Today, ECM – an acronym for Editions of Contemporary Music – has a catalogue in excess of 1600 albums and has been in business longer than any other independent label in the history of jazz. While in the past there have been, in addition to Blue Note, other important independent jazz labels such as Norman Granz’s Verve, Bill Grauer and Orin Keepnews’ Riverside, Dick Bock’s Pacific Jazz, the Ertegun brother’s Atlantic, Bob Weinstock’s Prestige, Lester Koenig’s Contemporary, Teddy Reig’s Roost, Morris Levy’s Roulette and Herman Lubinsky’s Savoy that all made their mark on the ledger in some way, all were eventually taken over, changed direction or simply folded. In contrast, ECM has retained its independence and its strong sense of identity for over 50 years.
The range of music Eicher has recorded is astonishingly broad, with more than 1200 titles made under his personal direction that range from American jazz in tune with the restless rhythms of New York City, European jazz in all its diversity to music that is beyond the kind of convenient category demanded by an industry that likes its products to come plainly labeled.
For some, ECM recordings have acquired the cache of expensive designer clothes, not just because the albums exude top-of-the-range quality, but when you’ve got that really expensive hi-fi, you want a benchmark of recorded sound to go with it. ECM represents a musical genre of its own − many of the record stores that still survive have their own “ECM” section devoted exclusively to ECM artists. Others are drawn to ECM because of the way the albums look, the cohesion between the music and the cover art that envelopes it have long established its identity within the marketplace. But whatever the attraction of the label for its fans, they all agree ECM is the most adventurous, fascinating and absorbing label in jazz and contemporary music today.

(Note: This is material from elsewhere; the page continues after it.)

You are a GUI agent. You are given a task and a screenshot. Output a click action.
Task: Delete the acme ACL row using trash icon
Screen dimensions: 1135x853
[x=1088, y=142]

Yet despite the ultra-modern image ECM cover art exudes − the eye catching cover photographs, the immaculate sans serif typography − it comes as a surprise to discover their offices are above a shop unit in a grey Munich industrial estate rather than in one of those glittering shrines to modern technology of the sort you find in Seattle − all glass and trendy aluminium architecture with, at the very least, a small man-made lake and water fountain out front.
But ECM is less about a place, more about a state of mind. Like the paintings of the 19th century Romantic artist Caspar David Friedrich, an ECM recording is as much about internal landscapes as external ones. There’s a resonance to the music that invites contemplation, challenging you to dig deep into the music to broaden your taste preferences.

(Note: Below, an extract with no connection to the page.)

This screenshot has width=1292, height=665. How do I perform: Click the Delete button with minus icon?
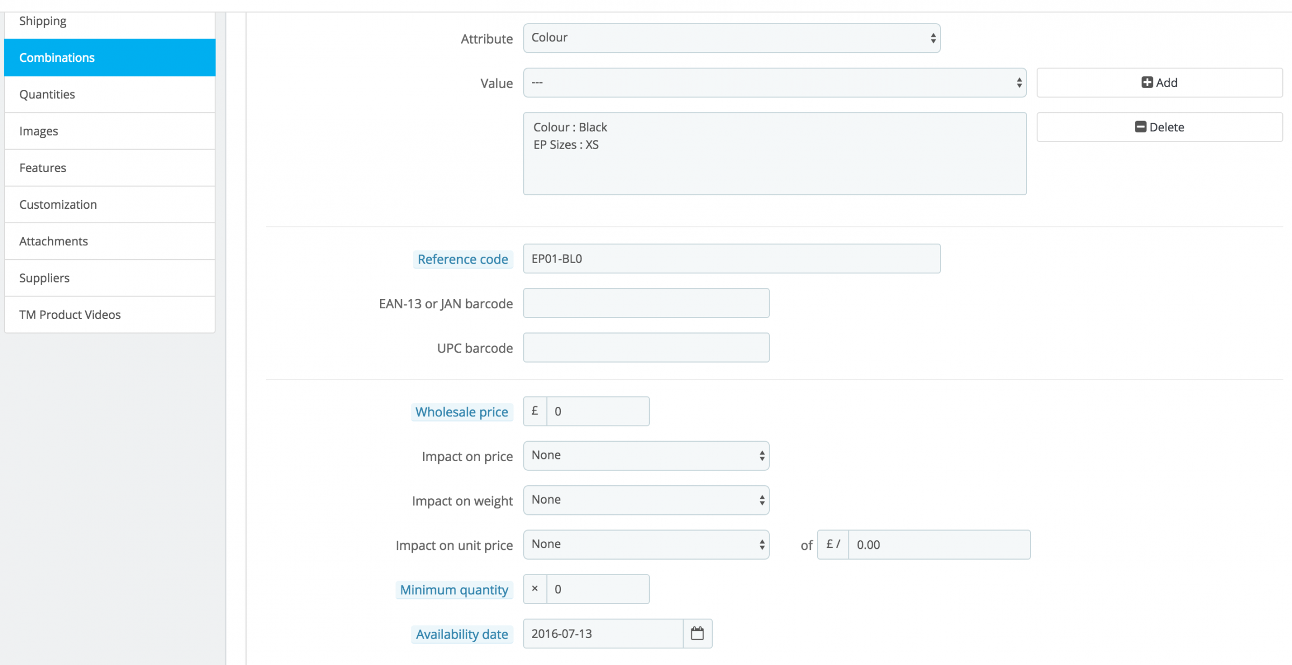tap(1160, 127)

The central thrust of the label’s musical direction remains a personal reflection of Eicher’s musical aesthetic, “My preference is towards that which has to do with lucidity, transparency and the movements of sound. It’s not only the notes but the thought behind them that matter,” he once famously said.

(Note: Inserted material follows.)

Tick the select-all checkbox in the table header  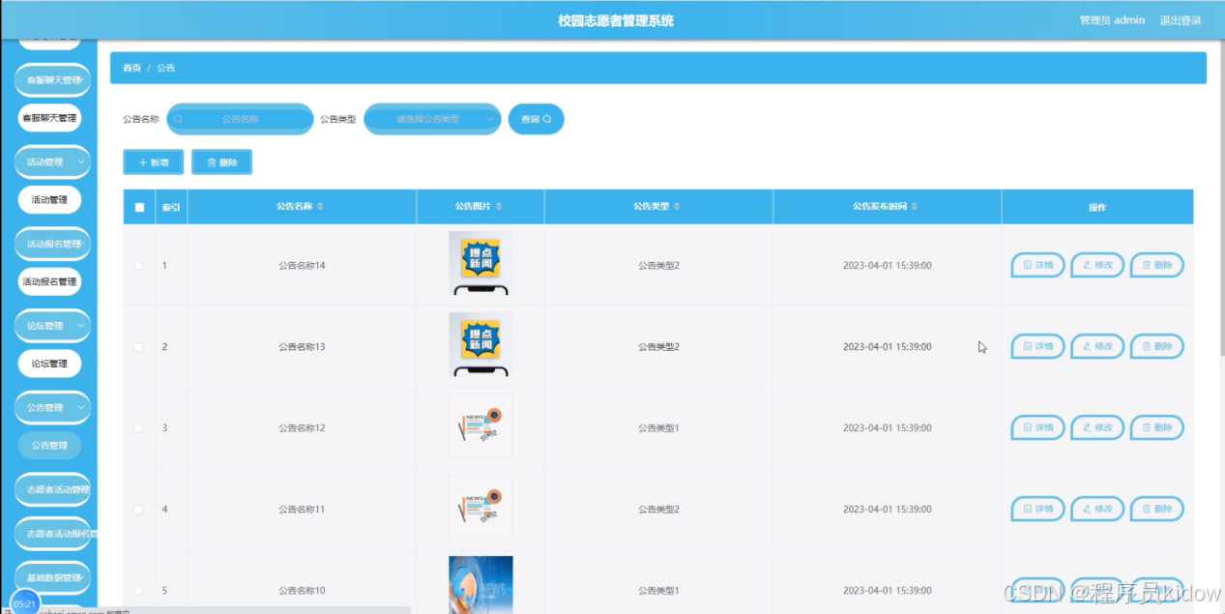coord(139,207)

Eicher is unconcerned with boundaries or categories − if the music in question has an integrity and originality that appeals or moves him, he will record it. Commercial considerations do not come into the equation. Along with American heroes of contemporary jazz, Eicher has promoted the work of European jazz musicians, as well as encouraging cross stylistic collaborations among ECM artists. Thus bassist Dave Holland and the Tunisian oud player Anouar Brahem not only co-exist in the same catalogue, but on the same album, linked by the fact they are both wonderful musicians. Such a collaboration, which also includes British saxophonist John Surman, reflects Eicher’s creative role as producer in coming up with the unexpected by drawing together musicians from different continents and backgrounds to collaborate and exchange musical ideas in order to create a new musical language of the moment, yet without robbing them of their own individual voices.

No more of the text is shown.